Bruce Davidson and The Jokers

In the late fifties, New York was plagued by youth gangs. Gang ‘rumbles’ became so frequent that a Youth Board was formed to stop the violence. A Brooklyn gang called The Jokers made headlines in the papers, and the young Magnum photographer Bruce Davidson contacted them through the Youth Board. As Davidson describes; “at first I went with a Youth Board worker to take pictures of their wounds from a gang war in front of their candy store hang-out. Later they let me go alone with them to Coney Island at night where they would lie under the boardwalk drinking beer. In the morning they would dance down the boardwalk together. A girl stopped to comb her hair at the cigarette-machine mirror. Then they took a long bus ride back to where they lived. In 1959, they were about seventeen and I was twenty-five.”

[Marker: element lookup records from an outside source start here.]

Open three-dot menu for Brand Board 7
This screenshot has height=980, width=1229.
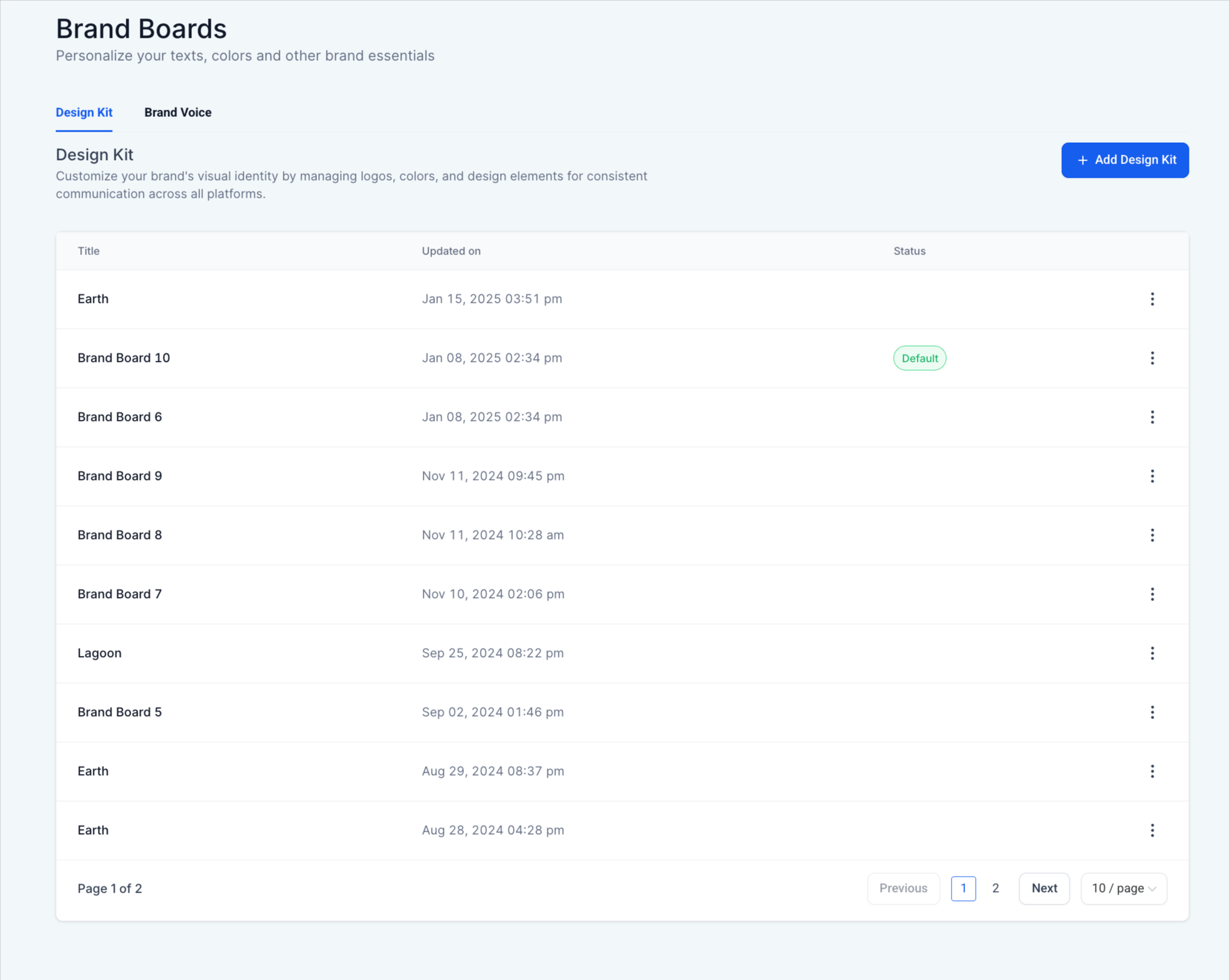click(x=1152, y=594)
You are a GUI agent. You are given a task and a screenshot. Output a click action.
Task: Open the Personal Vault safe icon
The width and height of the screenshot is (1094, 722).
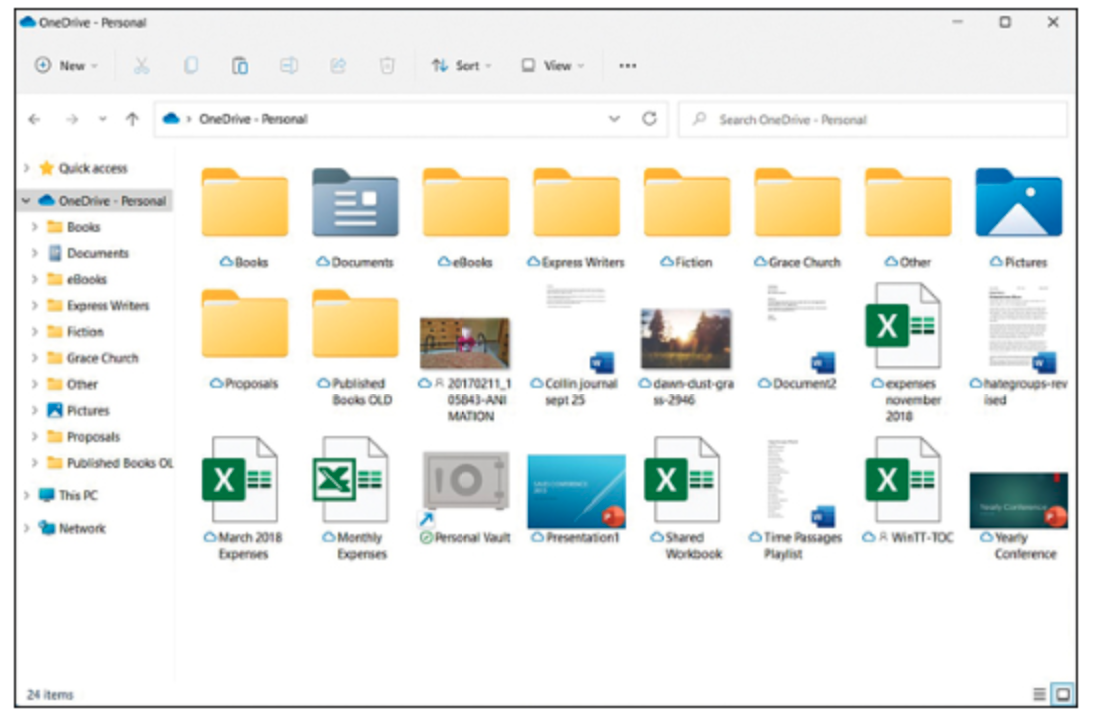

The blonde girl in the photograph was called Cathy, who eventually committed suicide. As Davidson recalls, “Cathy was beautiful like Brigitte Bardot.” Though, with and without his camera, he saw through her confident facade: “She was always there, but outside…”. The division between observation and immersion became blurred with Davidson’s photo-series, him admitting to them allowing him to witness their depression, and pain, and subsequently sharing his own with them. The result are powerful surviving photographs which importantly document the hardships of Brooklyn in the late 1950s.